Die Mehrheit im Bundesrat ist auch ein Danaergeschenk für die Opposition. Sie zwingt zu Mitverantwortung und verhindert Obstruktion.“ An diese Einschätzung Wolfgang Schäubles dürfte sich mancher SPD-Stratege gestern erinnert haben. Spätestens mit dem Desaster um die Mehrwertsteuererhöhung wurde sie für die Bundes-SPD zur schmerzlichen Realität. Fragt sich, warum Engholm und Lafontaine sehenden Auges in diese Niederlage hineinsteuerten.
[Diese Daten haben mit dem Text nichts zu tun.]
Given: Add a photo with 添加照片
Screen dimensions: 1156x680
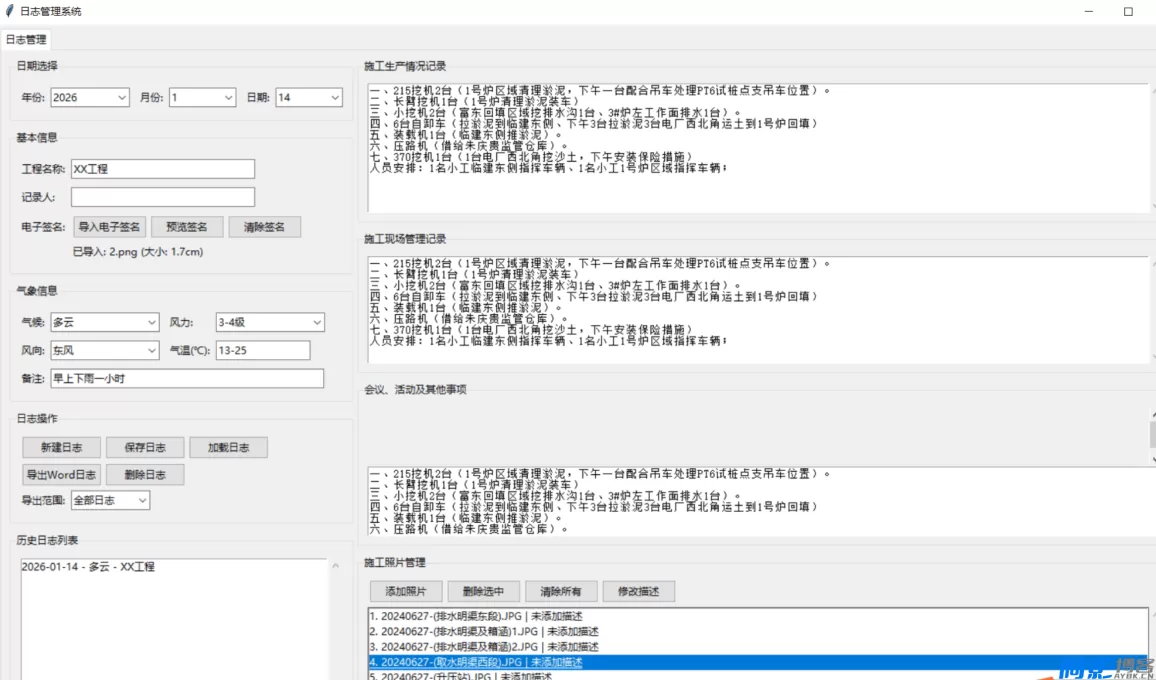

Daß eine Oppositionsstrategie über den Bundesrat nicht ganz ungefährlich ist, weiß zumindest Oskar Lafontaine seit den Verhandlungen über den Einigungsvertrag. Obwohl der damalige Verhandlungsführer Schäuble den damaligen Kanzlerkandidaten der Opposition bei der Formulierung des Vertrages völlig außen vor ließ, konnte Lafontaine mit seiner Bundesratsmehrheit nichts anfangen. Statt dessen versuchte er die SPD-Fraktion zu einer symbolischen Ablehnung des Vertrages zu vergattern, was diese ablehnte. Ergebnis: Lafontaine war als Kandidat demontiert und konnte von Kohl genüßlich als Gegner der Einheit vorgeführt werden.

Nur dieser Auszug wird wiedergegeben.